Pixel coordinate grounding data
______________________________
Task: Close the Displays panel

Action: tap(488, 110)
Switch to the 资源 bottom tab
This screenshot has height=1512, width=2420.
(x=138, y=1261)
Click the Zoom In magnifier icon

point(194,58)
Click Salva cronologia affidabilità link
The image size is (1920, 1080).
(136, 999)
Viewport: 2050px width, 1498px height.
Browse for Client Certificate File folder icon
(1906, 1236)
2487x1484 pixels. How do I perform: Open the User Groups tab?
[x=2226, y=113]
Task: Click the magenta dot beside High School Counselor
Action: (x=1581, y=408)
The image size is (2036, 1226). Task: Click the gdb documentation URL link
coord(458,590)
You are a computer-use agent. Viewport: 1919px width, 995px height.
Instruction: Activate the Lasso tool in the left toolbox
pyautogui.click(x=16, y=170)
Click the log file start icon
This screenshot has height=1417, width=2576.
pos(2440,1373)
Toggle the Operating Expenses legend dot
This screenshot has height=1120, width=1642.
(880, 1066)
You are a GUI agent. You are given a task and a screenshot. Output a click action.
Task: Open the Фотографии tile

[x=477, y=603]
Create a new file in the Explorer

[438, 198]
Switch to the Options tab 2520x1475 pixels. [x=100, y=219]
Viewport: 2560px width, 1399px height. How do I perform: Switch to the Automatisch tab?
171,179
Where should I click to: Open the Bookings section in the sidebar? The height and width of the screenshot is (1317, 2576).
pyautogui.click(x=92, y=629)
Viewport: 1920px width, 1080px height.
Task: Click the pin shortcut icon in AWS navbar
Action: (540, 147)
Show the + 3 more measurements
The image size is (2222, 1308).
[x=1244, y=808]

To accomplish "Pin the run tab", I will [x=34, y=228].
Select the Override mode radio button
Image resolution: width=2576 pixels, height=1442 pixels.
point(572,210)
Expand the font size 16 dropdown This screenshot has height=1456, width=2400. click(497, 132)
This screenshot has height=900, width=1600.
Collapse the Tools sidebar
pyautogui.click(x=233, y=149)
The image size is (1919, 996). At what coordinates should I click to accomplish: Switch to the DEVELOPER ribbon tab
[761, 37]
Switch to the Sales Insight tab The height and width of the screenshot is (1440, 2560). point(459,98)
______________________________
» Work item
Once you find the line with "Click Salva cronologia affidabilità link" above, print it and every line after it up to and including the line with "Select the Override mode radio button", exactly as written and nothing else.

» Response below
Click Salva cronologia affidabilità link
The image size is (1920, 1080).
(136, 999)
Viewport: 2050px width, 1498px height.
Browse for Client Certificate File folder icon
(1906, 1236)
2487x1484 pixels. How do I perform: Open the User Groups tab?
[x=2226, y=113]
Task: Click the magenta dot beside High School Counselor
Action: (x=1581, y=408)
The image size is (2036, 1226). Task: Click the gdb documentation URL link
coord(458,590)
You are a computer-use agent. Viewport: 1919px width, 995px height.
Instruction: Activate the Lasso tool in the left toolbox
pyautogui.click(x=16, y=170)
Click the log file start icon
This screenshot has height=1417, width=2576.
pos(2440,1373)
Toggle the Operating Expenses legend dot
This screenshot has height=1120, width=1642.
(880, 1066)
You are a GUI agent. You are given a task and a screenshot. Output a click action.
Task: Open the Фотографии tile

[x=477, y=603]
Create a new file in the Explorer

[438, 198]
Switch to the Options tab 2520x1475 pixels. [x=100, y=219]
Viewport: 2560px width, 1399px height. How do I perform: Switch to the Automatisch tab?
171,179
Where should I click to: Open the Bookings section in the sidebar? The height and width of the screenshot is (1317, 2576).
pyautogui.click(x=92, y=629)
Viewport: 1920px width, 1080px height.
Task: Click the pin shortcut icon in AWS navbar
Action: (540, 147)
Show the + 3 more measurements
The image size is (2222, 1308).
[x=1244, y=808]

To accomplish "Pin the run tab", I will [x=34, y=228].
Select the Override mode radio button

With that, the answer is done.